Il più autocratico dei moderni zar, Stalin, era del resto un cultore di storia bizantina: “Stalin sapeva da chi imparare”, dichiara S^evkunov. Al dittatore sovietico, che a sua volta si paragonava al “terribile” predecessore cinquecentesco, gli studi bizantini devono il loro grande impulso nell’Urss del dopoguerra. E’ tristemente celebre l’interrogatorio cui Stalin, affiancato da Z^danov e Molotov, sottopose Sergej Ejzens^tejn, autore, su Ivan Groznij, di un altro film “bizantino” — come in quell’occasione lo definì Z^danov — che però faceva del passato un uso opposto a quello propagandistico di S^evkunov. In quel “colloquio” del 1947 al Cremlino, l’accusa mossa al regista convocato nel cuore della notte era stata di non conoscere a dovere la storia di Bisanzio.

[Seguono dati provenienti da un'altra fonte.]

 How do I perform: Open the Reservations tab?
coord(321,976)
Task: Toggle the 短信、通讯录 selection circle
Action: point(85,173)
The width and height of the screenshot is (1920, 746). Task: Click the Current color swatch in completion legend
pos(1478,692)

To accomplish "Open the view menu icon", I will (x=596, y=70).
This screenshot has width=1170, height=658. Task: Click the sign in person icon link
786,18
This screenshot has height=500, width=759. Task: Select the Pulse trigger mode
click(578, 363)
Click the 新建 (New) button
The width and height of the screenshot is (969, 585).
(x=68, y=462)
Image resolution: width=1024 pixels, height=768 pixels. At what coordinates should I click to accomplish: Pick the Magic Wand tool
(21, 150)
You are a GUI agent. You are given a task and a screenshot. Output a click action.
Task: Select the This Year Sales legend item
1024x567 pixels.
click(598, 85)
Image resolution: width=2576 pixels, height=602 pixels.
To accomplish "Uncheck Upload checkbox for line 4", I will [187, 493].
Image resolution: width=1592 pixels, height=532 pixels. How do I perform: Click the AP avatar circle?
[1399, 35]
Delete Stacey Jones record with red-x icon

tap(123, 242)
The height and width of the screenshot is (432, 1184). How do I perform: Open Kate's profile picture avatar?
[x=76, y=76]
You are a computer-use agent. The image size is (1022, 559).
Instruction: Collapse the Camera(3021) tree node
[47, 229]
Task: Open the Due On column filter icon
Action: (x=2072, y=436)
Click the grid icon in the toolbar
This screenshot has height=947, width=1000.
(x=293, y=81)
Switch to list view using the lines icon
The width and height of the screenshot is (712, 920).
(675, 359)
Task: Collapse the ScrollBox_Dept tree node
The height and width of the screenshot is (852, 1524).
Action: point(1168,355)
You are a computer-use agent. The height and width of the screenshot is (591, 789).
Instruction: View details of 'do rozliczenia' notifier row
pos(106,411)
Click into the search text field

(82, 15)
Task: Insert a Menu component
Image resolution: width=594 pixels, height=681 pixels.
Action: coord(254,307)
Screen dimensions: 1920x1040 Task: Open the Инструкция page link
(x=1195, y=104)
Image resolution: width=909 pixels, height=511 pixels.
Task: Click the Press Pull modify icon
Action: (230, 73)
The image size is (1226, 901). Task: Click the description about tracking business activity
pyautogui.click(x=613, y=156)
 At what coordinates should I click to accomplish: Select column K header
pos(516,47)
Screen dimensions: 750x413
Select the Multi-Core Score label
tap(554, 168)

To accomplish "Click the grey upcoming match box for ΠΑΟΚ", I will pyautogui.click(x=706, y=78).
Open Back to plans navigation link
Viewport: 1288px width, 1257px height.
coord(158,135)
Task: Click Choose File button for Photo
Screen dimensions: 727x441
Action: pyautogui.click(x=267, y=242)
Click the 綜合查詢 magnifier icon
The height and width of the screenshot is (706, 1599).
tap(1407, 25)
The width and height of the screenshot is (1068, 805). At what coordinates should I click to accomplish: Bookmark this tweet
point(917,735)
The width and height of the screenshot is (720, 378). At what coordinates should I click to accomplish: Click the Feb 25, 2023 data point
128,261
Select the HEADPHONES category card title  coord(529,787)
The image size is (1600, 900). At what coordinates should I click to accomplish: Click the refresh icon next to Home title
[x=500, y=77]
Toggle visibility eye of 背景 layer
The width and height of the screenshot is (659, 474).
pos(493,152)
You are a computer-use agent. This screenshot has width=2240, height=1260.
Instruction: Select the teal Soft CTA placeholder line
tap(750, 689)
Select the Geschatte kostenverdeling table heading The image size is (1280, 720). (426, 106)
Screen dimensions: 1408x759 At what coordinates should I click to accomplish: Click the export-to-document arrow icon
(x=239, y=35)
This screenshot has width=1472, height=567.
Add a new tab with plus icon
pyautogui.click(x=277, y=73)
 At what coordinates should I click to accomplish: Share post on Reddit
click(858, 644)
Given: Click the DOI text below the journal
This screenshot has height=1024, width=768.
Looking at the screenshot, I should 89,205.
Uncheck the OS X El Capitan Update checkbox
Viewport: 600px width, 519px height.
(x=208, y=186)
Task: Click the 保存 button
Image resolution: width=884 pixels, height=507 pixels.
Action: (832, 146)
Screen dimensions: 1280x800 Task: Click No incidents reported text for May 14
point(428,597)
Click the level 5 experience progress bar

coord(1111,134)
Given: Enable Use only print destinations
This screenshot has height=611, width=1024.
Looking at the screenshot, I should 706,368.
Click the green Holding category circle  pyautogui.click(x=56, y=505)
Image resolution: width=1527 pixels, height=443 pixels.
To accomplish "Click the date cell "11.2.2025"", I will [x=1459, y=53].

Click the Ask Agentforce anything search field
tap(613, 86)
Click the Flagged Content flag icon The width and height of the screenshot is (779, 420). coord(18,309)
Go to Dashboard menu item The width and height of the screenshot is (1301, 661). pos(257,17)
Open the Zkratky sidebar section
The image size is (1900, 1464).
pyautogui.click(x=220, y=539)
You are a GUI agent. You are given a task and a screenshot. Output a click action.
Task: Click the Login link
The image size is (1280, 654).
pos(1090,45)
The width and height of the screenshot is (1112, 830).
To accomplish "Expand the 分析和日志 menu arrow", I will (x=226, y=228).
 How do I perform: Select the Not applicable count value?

Se nel discorso alla nazione di Putin è accortamente svalutata la figura di Lenin, colpevole di avere escluso, nel disegnare l’Unione Sovietica, la culla stessa dell’impero russo, l’ombra di Stalin ha aleggiato tra le telecamere insieme al fantasma di Bisanzio. E non è stato un caso se, all’indomani, la più concreta reazione a quel discorso è venuta ancora da un altro autocrate, il turco Erdogan. Perché nel XV secolo non fu solo il kaisar/czar russo a rivendicare il karma dell’impero che guarda, come le due teste dell’aquila bicipite, sia a oriente sia a occidente. A partire dalla presa di Costantinopoli del 1453, anche il sultano ottomano userà il titolo di ‘imperatore di Roma’ e nel suo impero la cultura romano-bizantina sarà continuata di fatto. Mehmet II Fatîh il “Conquistatore” e i suoi eredi non soltanto applicheranno il diritto romano in quanto diritto consuetudinario dei popoli cristiani soggiogati, ma mutueranno con rispetto e precisione strutture amministrative e fiscali dell’impero di Bisanzio e ne manterranno la multietnicità.
Da allora, una lotta euroasiatica lunga mezzo millennio ha contrapposto gli eredi della civiltà multietnica romano-bizantina, impero zarista e islam sultaniale, per il controllo dei grandi spazi di quella precisa area in cui un grande intellettuale francese, Fernand Braudel, ha individuato l’entità geostorica che ha chiamato Mediterraneo Maggiore, e che storici recenti hanno chiamato il “cuore geopolitico del mondo”. Finché la caduta dell’impero ottomano all’inizio e quella dell’impero russo-sovietico alla fine del Novecento hanno ridestato gli scontri fra etnie che hanno segnato il turbolento esordio del ventunesimo secolo. Oggi che l’immensa ricchezza energetica di gas e petrolio rende gli spazi dell’ex impero bizantino e dei suoi continuatori e satelliti se possibile ancora più strategici per l’occidente, il fantasma di Bisanzio non può non reinfestarli, incarnandosi in autocrati che si ispirano a un passato imperiale ‘romano’ e ci sorprendono a non ricordarlo.